Open the app and point your phone’s camera at a friend, and Seeing AI will tell you who you’re looking at and the expression on their face. Point it at a can of soup in the grocery store, and it will read off the brand as well as the directions. The app can also translate printed text to speech, whether it’s on a paper or a label on a door. It can even tell dollar bills apart from one and another.
Seeing AI isn’t only intended for your phone’s camera, either. You can import images to the app through iOS’ share menu, and it will describe the picture and read text if any is contained.
The app sports a few experimental features as well, though they require you to have a data connection to function.

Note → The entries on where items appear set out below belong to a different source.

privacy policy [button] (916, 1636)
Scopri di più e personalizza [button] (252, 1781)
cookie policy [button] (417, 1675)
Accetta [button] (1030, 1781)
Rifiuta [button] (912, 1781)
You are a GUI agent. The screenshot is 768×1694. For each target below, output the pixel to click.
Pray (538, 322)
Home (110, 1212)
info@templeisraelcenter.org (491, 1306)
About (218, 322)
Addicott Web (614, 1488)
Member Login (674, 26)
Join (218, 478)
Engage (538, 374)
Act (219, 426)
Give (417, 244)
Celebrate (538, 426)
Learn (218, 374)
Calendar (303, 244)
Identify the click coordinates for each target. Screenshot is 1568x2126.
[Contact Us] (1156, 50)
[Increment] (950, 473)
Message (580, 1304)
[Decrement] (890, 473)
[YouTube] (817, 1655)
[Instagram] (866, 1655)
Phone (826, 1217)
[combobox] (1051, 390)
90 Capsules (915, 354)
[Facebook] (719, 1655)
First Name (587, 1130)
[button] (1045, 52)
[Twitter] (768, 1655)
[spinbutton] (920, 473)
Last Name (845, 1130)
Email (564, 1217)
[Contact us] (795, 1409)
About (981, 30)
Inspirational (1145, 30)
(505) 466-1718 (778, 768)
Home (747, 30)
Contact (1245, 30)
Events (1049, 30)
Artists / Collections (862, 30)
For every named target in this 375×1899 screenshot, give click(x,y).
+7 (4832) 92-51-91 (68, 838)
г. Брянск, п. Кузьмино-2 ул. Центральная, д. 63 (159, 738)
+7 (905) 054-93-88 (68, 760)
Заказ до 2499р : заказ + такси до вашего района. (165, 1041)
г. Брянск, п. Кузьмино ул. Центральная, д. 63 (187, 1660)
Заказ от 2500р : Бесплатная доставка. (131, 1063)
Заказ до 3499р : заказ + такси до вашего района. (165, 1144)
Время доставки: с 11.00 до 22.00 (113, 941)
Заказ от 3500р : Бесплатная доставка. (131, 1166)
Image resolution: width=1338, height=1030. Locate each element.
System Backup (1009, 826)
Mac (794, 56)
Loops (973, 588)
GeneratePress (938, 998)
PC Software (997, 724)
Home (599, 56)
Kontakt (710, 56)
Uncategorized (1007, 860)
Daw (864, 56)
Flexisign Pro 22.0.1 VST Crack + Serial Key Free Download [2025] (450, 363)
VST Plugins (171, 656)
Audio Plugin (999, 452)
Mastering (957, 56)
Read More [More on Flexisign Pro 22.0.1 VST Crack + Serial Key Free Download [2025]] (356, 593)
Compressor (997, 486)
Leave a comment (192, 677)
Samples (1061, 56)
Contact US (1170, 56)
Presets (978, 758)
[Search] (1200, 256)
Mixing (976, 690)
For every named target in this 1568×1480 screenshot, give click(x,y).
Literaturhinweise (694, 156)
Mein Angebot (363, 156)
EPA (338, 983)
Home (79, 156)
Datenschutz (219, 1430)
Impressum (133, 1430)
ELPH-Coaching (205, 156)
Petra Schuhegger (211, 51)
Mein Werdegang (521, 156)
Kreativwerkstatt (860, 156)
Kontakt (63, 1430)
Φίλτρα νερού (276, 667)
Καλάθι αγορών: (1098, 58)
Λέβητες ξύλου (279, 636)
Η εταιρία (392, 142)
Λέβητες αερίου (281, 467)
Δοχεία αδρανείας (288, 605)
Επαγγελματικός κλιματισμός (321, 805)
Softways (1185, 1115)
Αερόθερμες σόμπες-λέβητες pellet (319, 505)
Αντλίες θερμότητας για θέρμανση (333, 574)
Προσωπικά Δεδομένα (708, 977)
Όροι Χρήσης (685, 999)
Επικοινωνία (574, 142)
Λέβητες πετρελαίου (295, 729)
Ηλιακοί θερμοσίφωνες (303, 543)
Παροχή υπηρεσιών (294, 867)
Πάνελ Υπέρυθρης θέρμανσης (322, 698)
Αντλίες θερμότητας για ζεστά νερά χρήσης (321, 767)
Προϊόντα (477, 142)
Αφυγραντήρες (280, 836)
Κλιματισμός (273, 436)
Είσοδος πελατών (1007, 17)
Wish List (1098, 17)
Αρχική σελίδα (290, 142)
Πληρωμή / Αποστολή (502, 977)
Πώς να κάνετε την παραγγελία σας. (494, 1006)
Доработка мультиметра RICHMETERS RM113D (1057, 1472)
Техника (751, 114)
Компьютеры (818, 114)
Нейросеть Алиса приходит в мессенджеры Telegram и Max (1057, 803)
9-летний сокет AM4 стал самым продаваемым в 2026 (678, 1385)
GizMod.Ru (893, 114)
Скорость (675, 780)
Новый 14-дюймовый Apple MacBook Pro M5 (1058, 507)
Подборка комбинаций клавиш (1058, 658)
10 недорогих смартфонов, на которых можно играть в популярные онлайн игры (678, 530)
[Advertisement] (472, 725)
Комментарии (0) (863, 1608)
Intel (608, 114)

There’s a “scene” mode, which will literally describe your environment, rather than simply reading text. Another mode can decipher and read out handwriting.
One of the more impressive aspects of Seeing AI is that everything the app can do — outside of those last two features — is handled locally on the device. Most of the time, you’ll never need the cloud’s help to use Seeing AI, which is a massive benefit. Everyone expects to be able to connect to the internet wherever they go, but the reality is much spottier — so it’s reassuring to know Microsoft has planned for the inevitable.
Microsoft’s latest project comes at an interesting time for the company, just a day after it ended support for its Windows Phone 8.1 operating system. While Microsoft may have struggled in building its own mobile devices, it’s currently producing some of its most interesting, unique, and helpful apps for other platforms.
Seeing AI is debuting on iOS, and can be downloaded for free. Microsoft has not disclosed when or if Android users can expect the app.